Getting Your Kids to Love Books: Tips for parents and caregivers

Children who are surrounded by books learn to incorporate reading into their daily habits.

As a parent who raised two avid readers and also had a number of child literacy experiences here at Anythink, I would like to share my ideas to get kids to love reading. I am lucky enough to talk to caregivers of all ages every day, and I have seen many behaviors that help our children get excited about books. I am leaving Anythink for a new adventure and wanted to pass along the wisdom that I have gained in my time here. Thanks to all the customers, young and old, who have made this a wonderful community. 

1. Start young. Start reading aloud to babies and very young children as soon as you can. It's great bonding time for baby and any caregiver. Make it interesting by changing your voice or adding movement to the story. Get creative. 

2. Be a reader yourself. I can't over emphasize this point. You aim to be a role model for your child in many ways, so add "reader" to the list. Children who see thir parents reading on a regular basis are much more likely to want to read themselves. Set that good example by letting them see you read. One of my favorite things is to have family reading time, during which we each get a book and cuddle up on the couch and quietly read together. 

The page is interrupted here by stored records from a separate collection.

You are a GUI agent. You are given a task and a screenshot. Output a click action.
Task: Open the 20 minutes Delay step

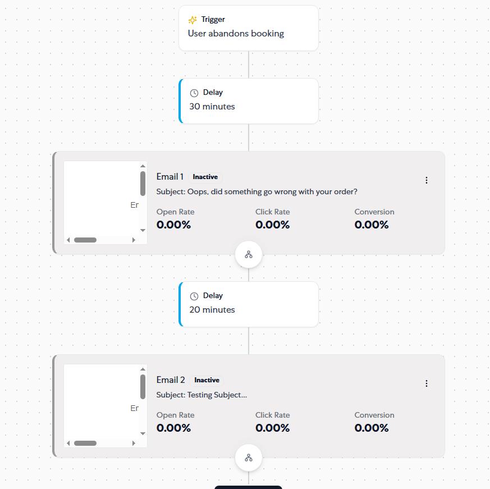point(249,304)
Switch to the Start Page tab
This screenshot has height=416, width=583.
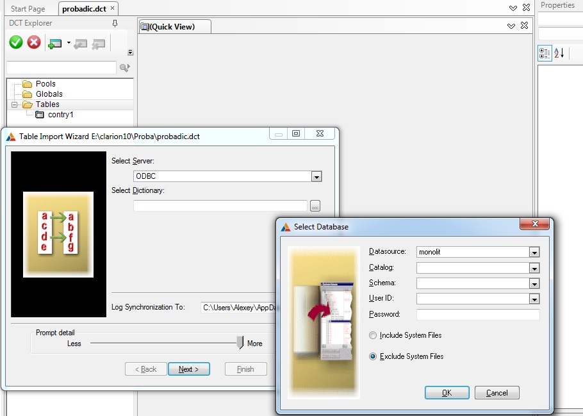(28, 9)
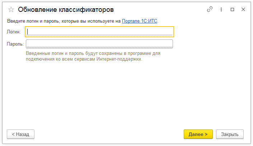Viewport: 253px width, 146px height.
Task: Proceed by pressing Далее >
Action: click(x=198, y=134)
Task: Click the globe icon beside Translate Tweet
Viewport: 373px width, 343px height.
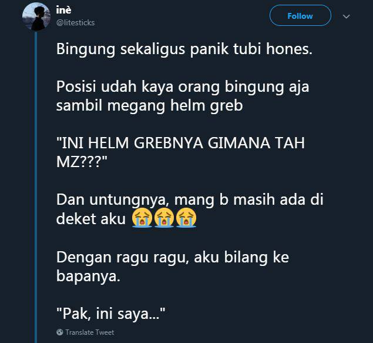Action: [60, 332]
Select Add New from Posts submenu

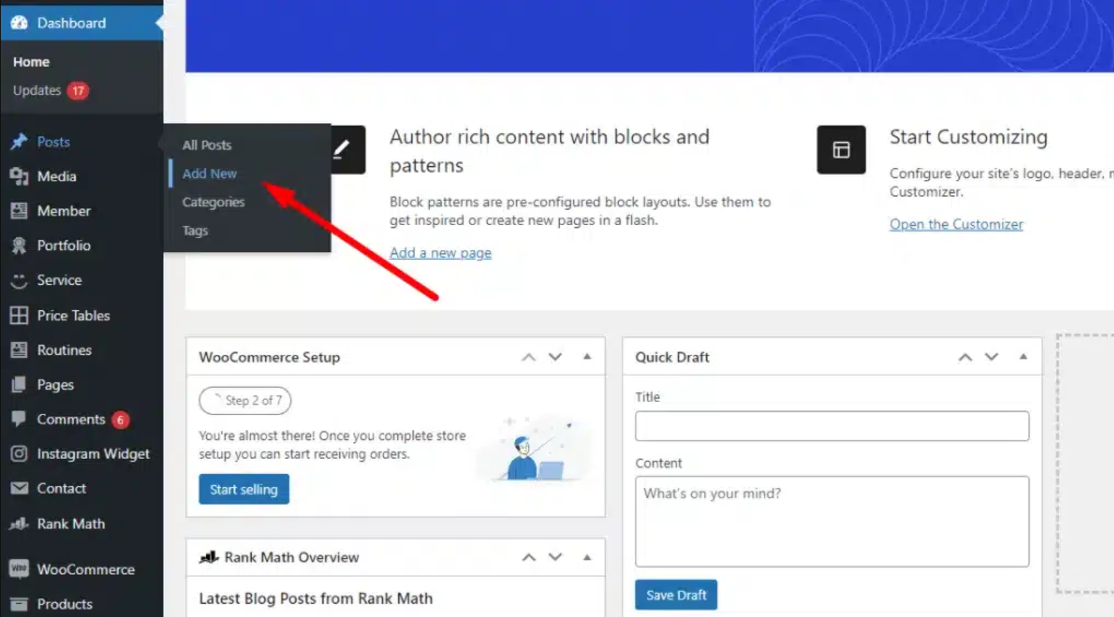pyautogui.click(x=209, y=173)
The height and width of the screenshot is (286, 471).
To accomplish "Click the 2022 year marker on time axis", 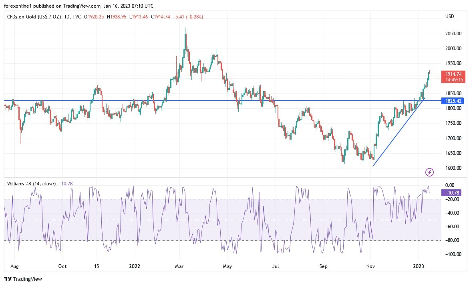I will click(x=134, y=266).
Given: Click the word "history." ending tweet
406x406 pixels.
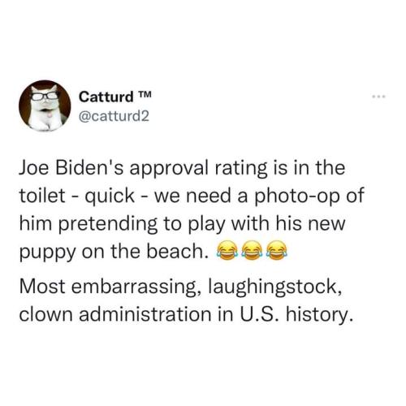Looking at the screenshot, I should [320, 315].
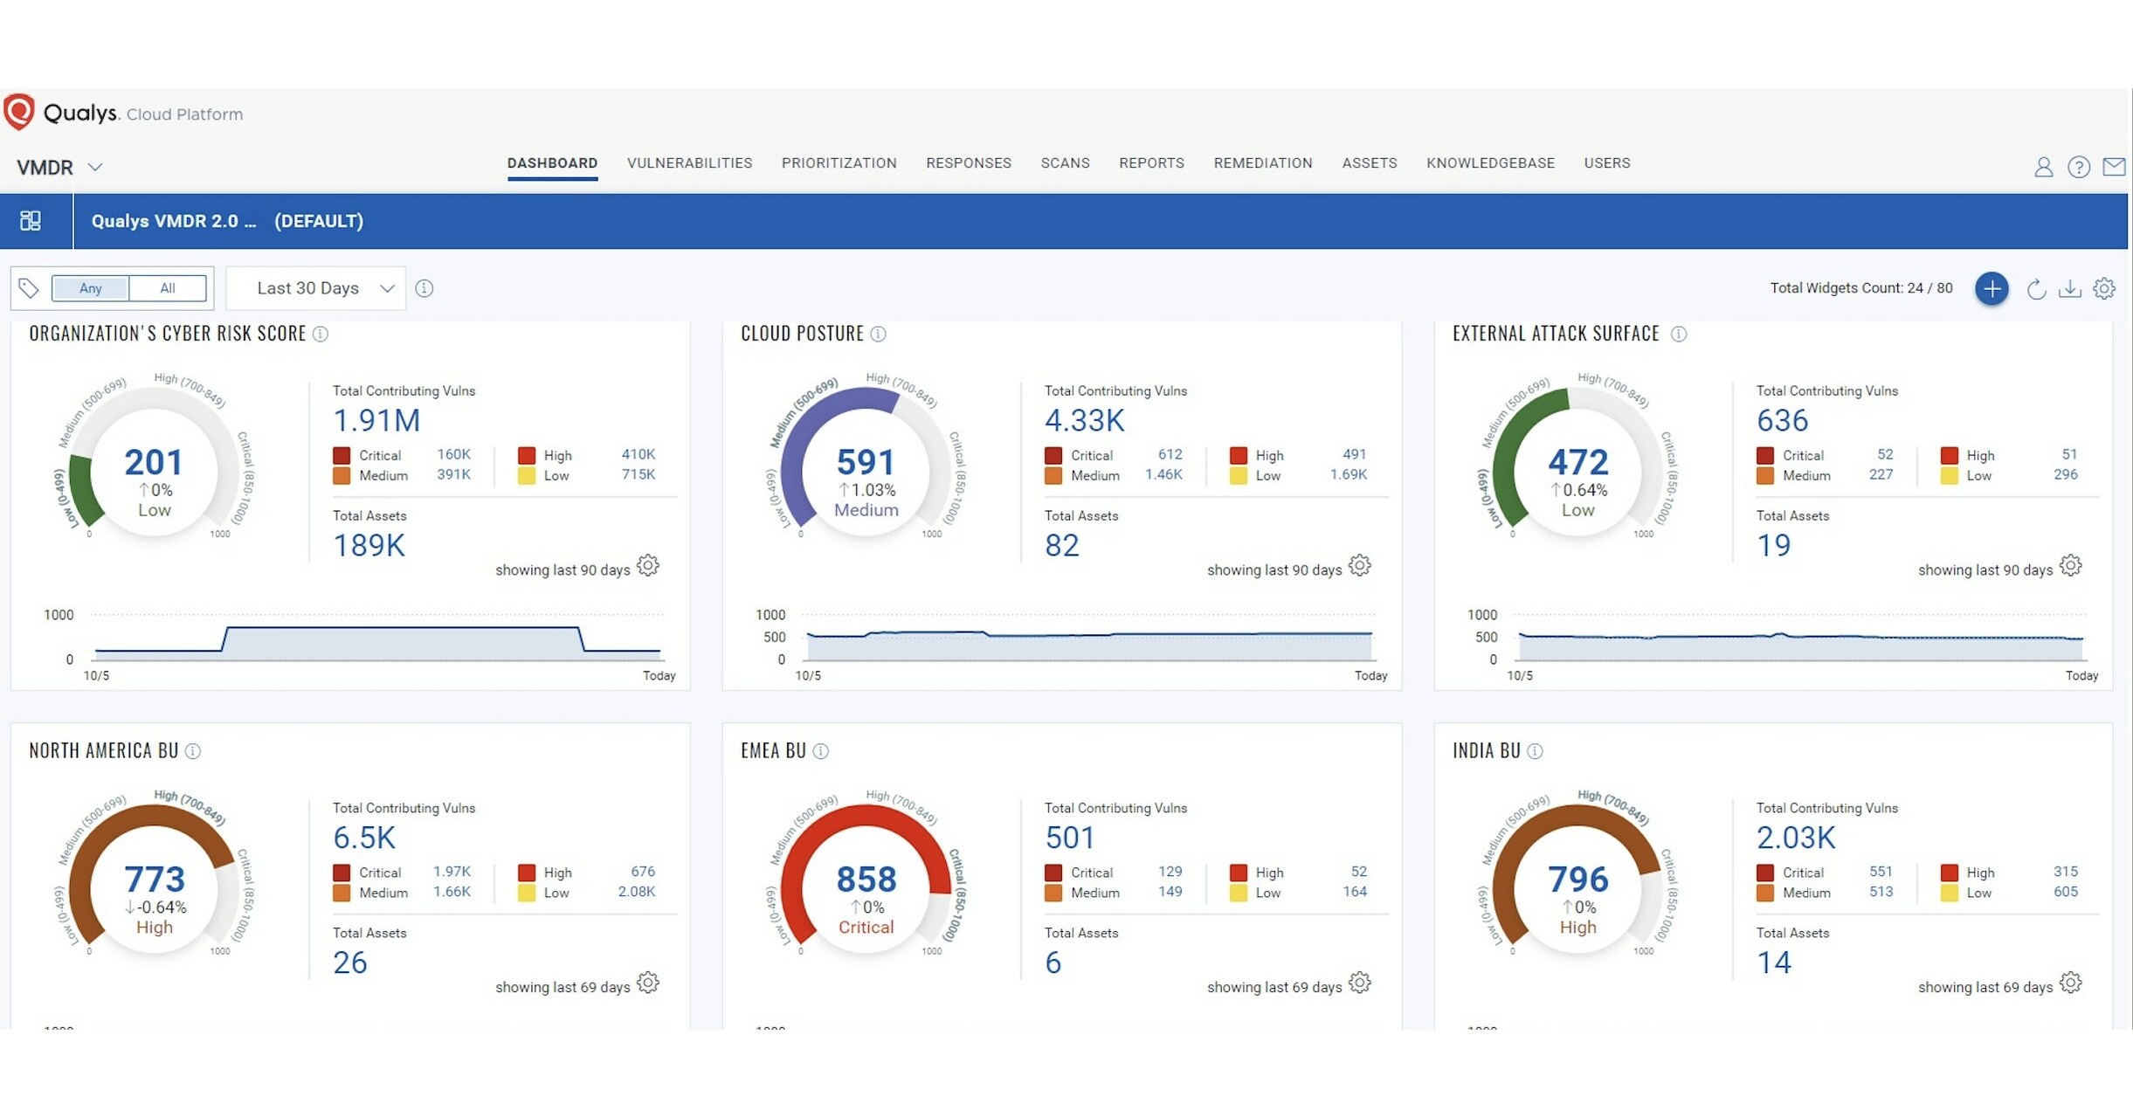
Task: Click the download dashboard icon
Action: coord(2070,289)
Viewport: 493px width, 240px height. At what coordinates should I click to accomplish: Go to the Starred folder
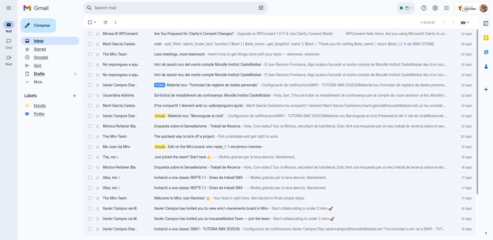click(x=39, y=49)
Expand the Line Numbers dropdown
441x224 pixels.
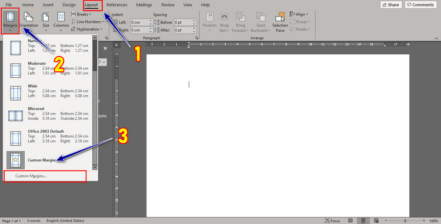coord(87,22)
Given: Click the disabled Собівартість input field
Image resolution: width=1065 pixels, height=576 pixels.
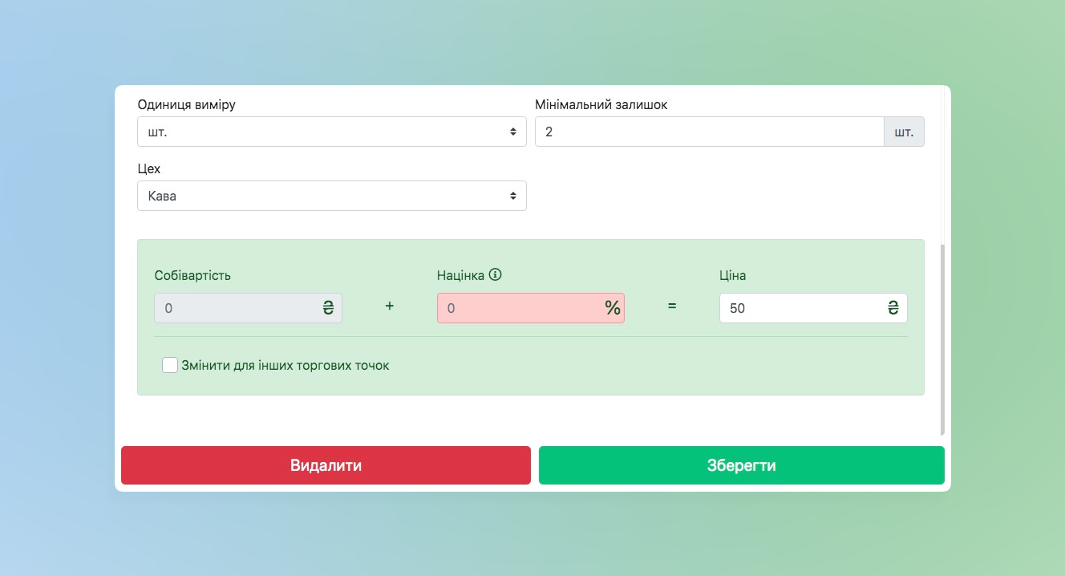Looking at the screenshot, I should [236, 308].
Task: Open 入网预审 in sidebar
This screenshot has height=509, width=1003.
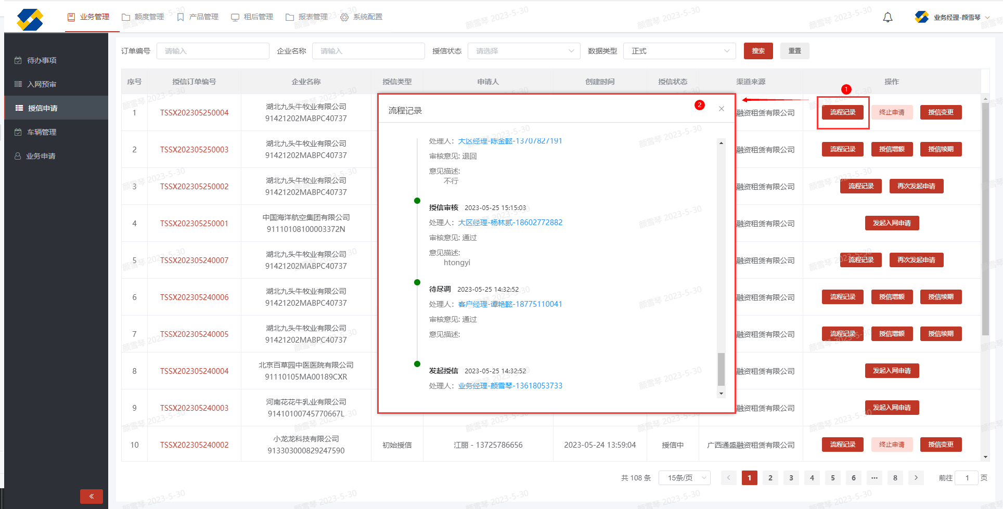Action: (42, 84)
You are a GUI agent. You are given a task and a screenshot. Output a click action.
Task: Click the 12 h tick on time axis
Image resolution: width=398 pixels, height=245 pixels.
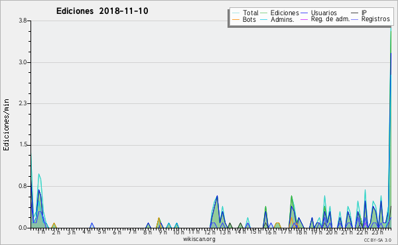(210, 232)
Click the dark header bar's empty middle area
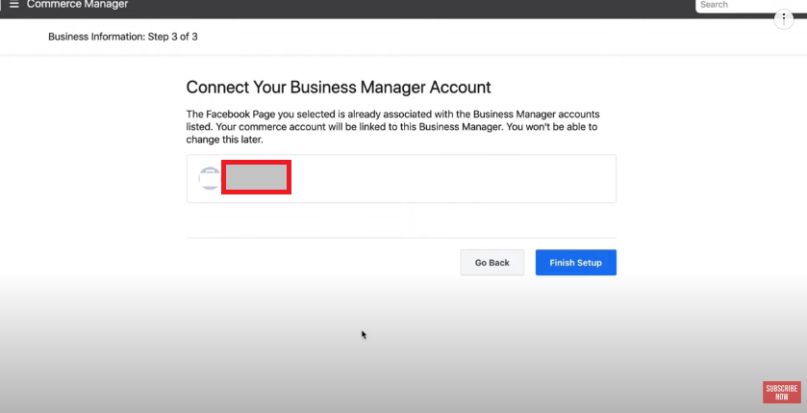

3. Make books a part of your life. Take regular trips to your local Anythink, explore other branches and make a trip to the big downtown library a couple of times a year. Visit book stores on occasion. Make sure there are books in your home all the time. Children who are surrounded by books feel that they are a normal part of life and easily learn to incorperate reading into their own daily habits.

4. Read aloud. Read to your children at all stages of their childhood, not just when they are little. Start with simple colorful books and work your way up to longer stories with more words. When the child is ready, start a chapter book together. This allows children to get excited about stories that are too hard for them to read by themselves and helps to increase their comprehension. It's also good quality time you are spending with your child, and that counts for almost as much as reading the book in their eyes. 

5. Cater to their interests. Not all kids are excited about the same things. If your little boy loves football, find both non-fiction and fiction stories about football. There's a book out there for everyone -- you just have to find it. Kids will sucessfully self-direct learning in this way. I know kids who have read every book we have at Anythink about dinosaurs and, once they are done, move on to a new subject and start the learing all over again.

6. Balance the challenging books with the easy ones. We hear all the time that we need to challenge our kid's to push them to improve, but if the only books your kids are reading are a little difficult, they'll lose interest quickly. Reading is supposed to be fun, and allowing our children to sometimes read books that might be a little too easy for them is OK. Let them choose books they are excited about regardless of the reading level, at least some of the time.

7. Don't restrict access to books. This one can be difficult. Don't tell them what they can and can't read (within reason, of course). Steer them to the right area at Anythink or the bookstore to make sure they are picking out appropriate books, but do your best to never tell them they can't read something. Don't take reading away as a punishment, and don't tell them they can't check out too many books. Set a limit on how many they can get before you get to the library. If the expectations are clear in advance, it feels more like a privledge than a restriction.

8. Make reading a reward. We all reward our children sometimes, often for good behavior or completing chores and tasks. Offer to buy them a book instead of taking them out for ice cream or tell them they can have an extra half hour at bedtime to stay up and read. Reading really is just as good as ice cream, and we should treat it as such. Kids then see it as something special and fun.

9. Allow them to use electronics to read. Kids love electronic devices! Have story time on the computer with TumbleBooks, or learn how to download ebooks. Encourage reading instead of saying, "No more video games." 

Reading is fun, so have fun with it. Let your children see through your behavior and the world around us what a great part of life books can really be!


I love your post! I think it is SO important to not have parents restrict what their child reads. Too many times at the library or bookstore I hear, "you can only get one" or "you won't read that" or "you're too old/young for that". I appreciate another parent agreeing that we shouldn't make kids reading a restriction.

My parents never had any issues getting me to read. In fact, I probably read more than both of them combined. I'm 20 years old now and will always love reading. My problem was always that I would read what I wanted to read, not what my classes required...

I'm going to miss you too, Sheri. You are a wonderful woman and mother. I hope to make it up to see your new surroundings.

So glad you all liked the post. These are things I really needed to say before I left. I am having a great time at my new library, and love seeing all the kids in story times. Yesterday we had 60 people in one story time! Miss you all.